Хромов. Вот свидетельство, как этого бандита встречали в одном селе с крестным ходом, попом и хоругвями. Вот акт, как он в другом селе стоял в церкви [223] на молебне. Это наглая агитация против Советской власти. Вот адрес женщины, которой он овладел, будучи у нее на постое. Вот его письмо жене, где он сообщает, что «посылает ей с красноармейцем Шараповым пару отличных коней, прямо из Сибири». Всех злодеяний этого разбойника не перечислить. Достаточно еще ознакомиться с его последним письмом военному комиссару Мамадышского уезда, где он обещает... Впрочем, читайте сами.

Послышался голос Мочалова:

— «Скоро нас пошлют на Польский фронт. По пути я остановлю эшелон, с одним батальоном налечу на ваш Мамадыш и от него не оставлю камня на камне».

Хромов. Вот кто такой Домолазов. Не расстрелять его — значит быть самому соучастником его разбоя!

Наступила тишина, прерываемая шуршанием бумаг.

Минут через десять Мочалов сказал:

— Оставьте их мне. Я сам проверю.

Хромов. Завтра-послезавтра если этот бандит не будет арестован и не предстанет перед трибуналом, я арестую тебя! Я не допущу, чтобы в моей дивизии разводили контрреволюцию.

Неожиданно Хромов и Мочалов вышли из канцелярии. Оба злые, хмурые.

Хромов тут же уехал, не удостоив нас даже взглядом.

Мы направились к обеденному столу.

После обеда Мочалов пригласил меня к себе за перегородку и, выложив передо мной оставленные Хромовым документы, спросил:

— Что нам делать с Домолазовым? Командир он редкий, человек свой. Но чудит. Все его проделки подсудны. Ругал его, пугал — и ухом не ведет. Поплатится головой... Вы, Федорыч, кажется, земляк ему, вместе воевали, найдете с ним общий язык. Поезжайте к нему, поговорите. Сегодня, же пошлем письмо члену Реввоенсовета армии, попросим его помощи. Что скажет, то и будет.

— Кто он такой? — заинтересовался я, услышав знакомое имя.

— Работал в Москве, возглавлял фронтовой отдел Всероссийского бюро военных комиссаров. [224]

— Вот хорошо! — обрадовался я нарассказал Мочалову, откуда знаю его.
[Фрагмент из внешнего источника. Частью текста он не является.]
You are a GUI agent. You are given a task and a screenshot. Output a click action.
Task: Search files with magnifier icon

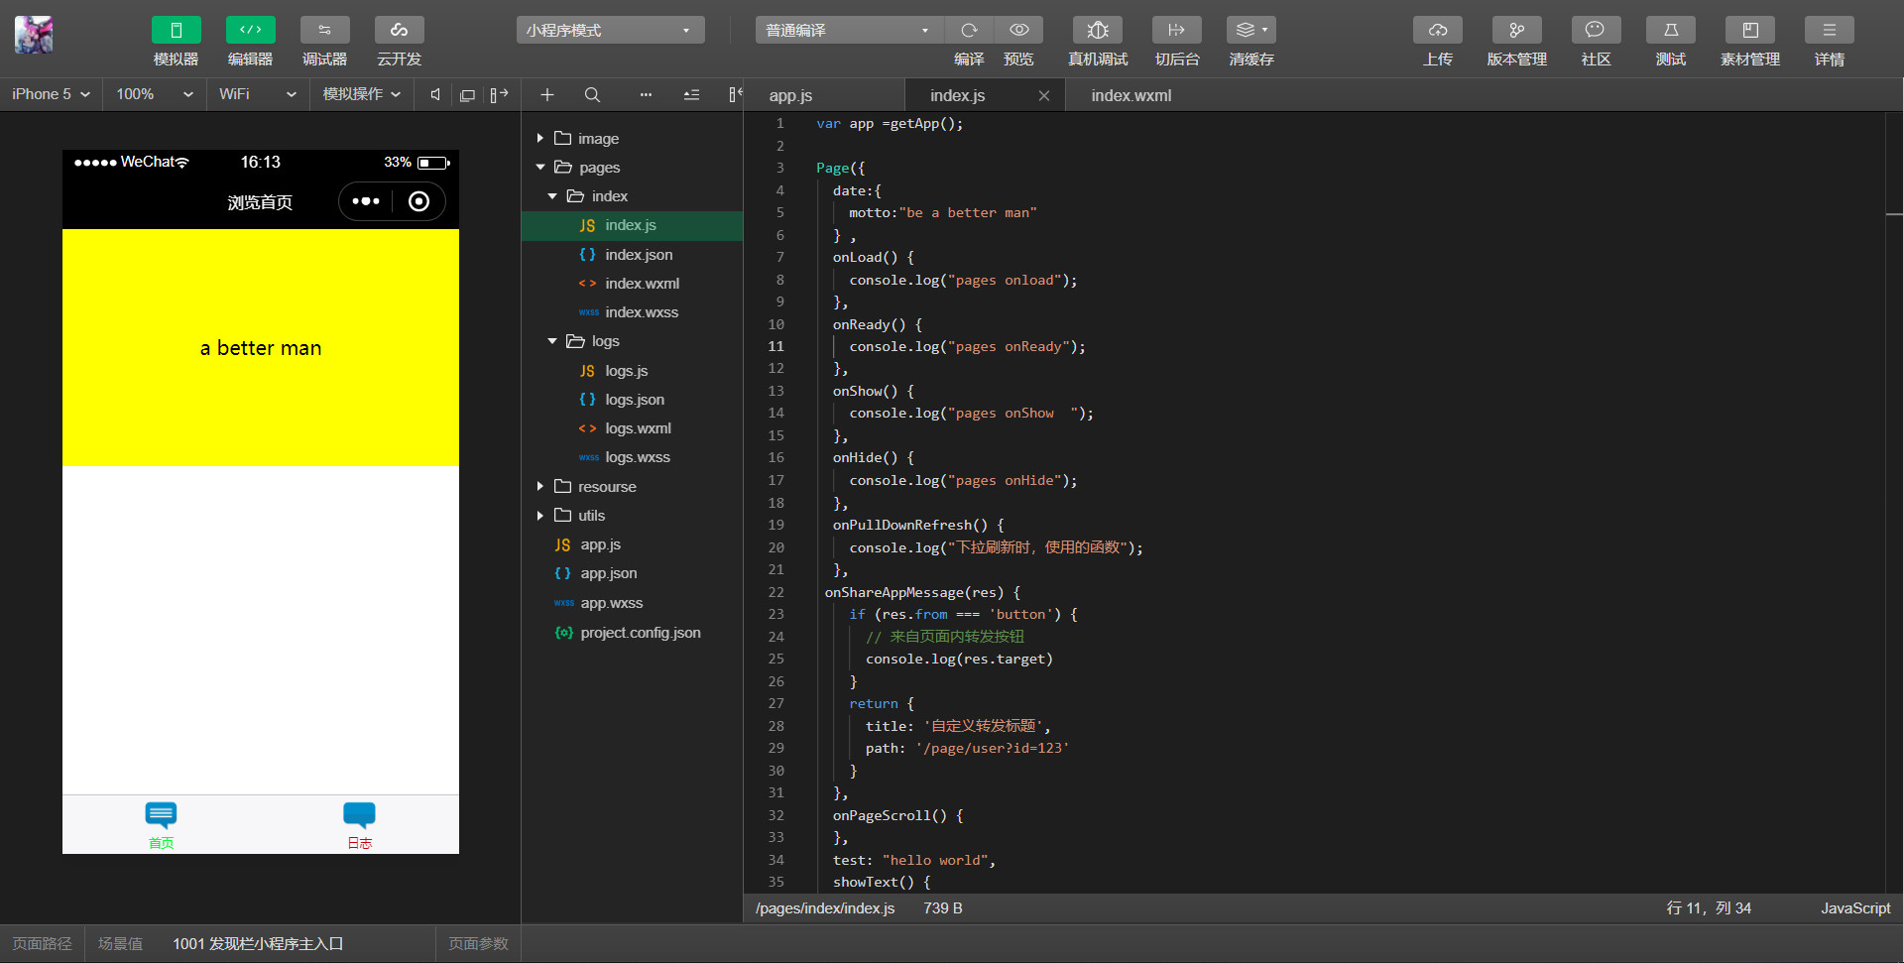pos(592,95)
Я быстро собрался, поехал в 39-й полк, вот уже несколько дней стоявший неподалеку в резерве.

На улицах села, где расположился штаб Домолазова, было оживленно, как на большой ярмарке. Всюду, куда ни взглянешь, толпы веселых, сияющих красноармейцев, разгуливающих в обнимку. Звонкий смех, дружный хохот сливается с татарскими песнями под визгливую гармонь. Ничто не напоминало, что они на фронте, что через день или час они же будут биться насмерть с врагами.
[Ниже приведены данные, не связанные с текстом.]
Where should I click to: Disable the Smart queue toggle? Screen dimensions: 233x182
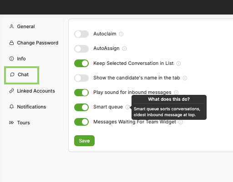81,107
Домолазов сидел за столом с бурлящим самоваром. Трудно представить себе лицо со столь грозно закрученными усами и с бесконечно добрыми, по-бабьи ласковыми глазами. Облокотившись обеими руками на стол, он наблюдал за дородной раскрасневшейся хозяйкой, орудовавшей сковородками у горящей печи. Возле нее на скамейке высилась гора блинов, стоял горшок с топленым маслом и опущенным в него гусиным крылом.
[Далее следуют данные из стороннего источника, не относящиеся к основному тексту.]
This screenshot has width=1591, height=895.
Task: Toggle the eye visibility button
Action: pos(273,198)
Дверь была открыта настежь, и я зашел незамеченным, постоял некоторое время, наблюдая эту картину.

— А-а, господин прапорщик! — воскликнул Домолазов, заметив меня. — Вот не думал, не гадал! Сам начштабриг пожаловал! Что случилось?

Поднялся, пошел навстречу и, проговорив: «Ну, здравия желаю», заключил меня в богатырские объятия и расцеловал в обе щеки. Подхватил под локоть, потянул тут же к столу, приговаривая:

— Присаживайтесь, блинов сибирских отведаем.

— Спасибо, я только что от обеда, — стал я отговариваться, но не тут-то было.

— Обед на обед — нужды нет. Садитесь, садитесь, не то хозяюшка обидится. Она у меня вон какая суровая!

Пришлось смириться: не тягаться же мне с этаким Поддубным.

— Васька-а! Нацеди-ка нам штофчик! — высунувшись в окно, гаркнул Домолазов.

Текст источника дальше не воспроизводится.